Recordáis sin duda, por lo bien
descrito, el espanto de aquella pequeña Cosette que Víctor Hugo sitúa en “Los
Miserables”, yendo a buscar agua a la fuente del bosque. La niña temía, sin
saber a qué, contemplando en la noche las formas imprecisas, movibles,
fantasmagóricas, de árboles y hierbas. Pues bien, terror de niño infiltrándose,
frío y despiadado, en el alma del hombre, es lo que se siente cuando la noche
llega y nos sorprende rodeado de olivos. Una visión dantesca. Un infierno de
formas silenciosas, aterradoras, amenazantes, dramáticas. Y siempre, de día y
de noche, el olivo –plástica vegetal del sufrimiento- interpretando su oración,
o su llanto, o su amenaza, o su súplica. Brazos deformes, retorcidos, de
leproso. Dedos crispados. Miembros anquilosados. Manos implorantes,
suplicantes. Manos hinchadas, de reumático. Manos cerradas. Manos abiertas.
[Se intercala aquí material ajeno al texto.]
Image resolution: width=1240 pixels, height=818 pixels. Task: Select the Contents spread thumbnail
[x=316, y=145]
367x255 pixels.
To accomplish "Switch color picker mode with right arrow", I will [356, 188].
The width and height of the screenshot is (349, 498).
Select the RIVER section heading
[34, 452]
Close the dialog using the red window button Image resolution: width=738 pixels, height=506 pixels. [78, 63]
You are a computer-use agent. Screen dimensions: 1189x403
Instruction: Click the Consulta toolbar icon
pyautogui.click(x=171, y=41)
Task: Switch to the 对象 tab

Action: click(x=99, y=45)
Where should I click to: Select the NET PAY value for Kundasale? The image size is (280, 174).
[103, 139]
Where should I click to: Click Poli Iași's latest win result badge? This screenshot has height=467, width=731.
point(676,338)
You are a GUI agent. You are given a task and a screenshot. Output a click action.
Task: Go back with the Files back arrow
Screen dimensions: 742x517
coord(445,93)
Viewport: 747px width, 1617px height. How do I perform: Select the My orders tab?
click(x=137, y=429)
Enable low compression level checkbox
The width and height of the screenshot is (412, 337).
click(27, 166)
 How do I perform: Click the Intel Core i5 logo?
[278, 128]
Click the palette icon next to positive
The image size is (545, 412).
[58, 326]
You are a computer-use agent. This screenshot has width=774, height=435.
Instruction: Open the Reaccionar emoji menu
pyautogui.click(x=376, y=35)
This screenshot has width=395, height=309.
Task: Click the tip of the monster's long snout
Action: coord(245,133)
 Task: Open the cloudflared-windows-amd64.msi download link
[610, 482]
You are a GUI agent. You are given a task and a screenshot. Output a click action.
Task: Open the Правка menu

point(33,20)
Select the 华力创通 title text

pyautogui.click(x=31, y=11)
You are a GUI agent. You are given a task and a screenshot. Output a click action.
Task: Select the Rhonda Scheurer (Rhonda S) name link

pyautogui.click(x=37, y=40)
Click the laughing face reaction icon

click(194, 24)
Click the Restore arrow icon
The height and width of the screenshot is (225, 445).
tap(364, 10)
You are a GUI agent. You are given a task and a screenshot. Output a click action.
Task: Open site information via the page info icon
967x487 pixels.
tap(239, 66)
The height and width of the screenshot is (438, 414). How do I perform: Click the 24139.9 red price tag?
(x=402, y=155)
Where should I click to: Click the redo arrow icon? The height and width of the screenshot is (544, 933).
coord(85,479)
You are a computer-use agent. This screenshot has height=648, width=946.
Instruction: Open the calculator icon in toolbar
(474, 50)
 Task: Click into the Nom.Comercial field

Garras apocalípticas, zarpas de fiera mitológica, alzándose desafiadoras hacia
el sol ardoroso; hacia la fría estrella. Jorobas despellejadas. Esqueléticas
bayaderas interpretando danzas fúnebres. Gemido silencioso y profundo de la Tierra , esa gran madre.
Dolor inmenso de la Tierra ,
esa gran madre. Dolor inmenso de la
Tierra , esa gran tumba. Algo llora el olivo. Algo horroroso y
tremendo como el misterio de morir. Dolor de todas las madres que dan a luz.
Dolor de todos los hijos que han perdido a su madre. Dolor de la tierra. Dolor
del cielo. Dolor del hombre, de la mujer, del niño. Dolor del pobre, del
presidiario, del agonizante, de la abandonada. Dolor de toda la humanidad
castigada. ¡Dolor; dolor! Drama universal. Esto interpreta, representa,
simboliza, la deformidad del olivo. El olivo: esa inconsecuencia vegetal; ese
payaso trágico de madera. Y yo he escrito, bien o mal, acerca de su formidable
patetismo. Mentiría, con todo, si no dijese que el olivo niño, como todo lo
niño, más que algo gracioso es algo lindo.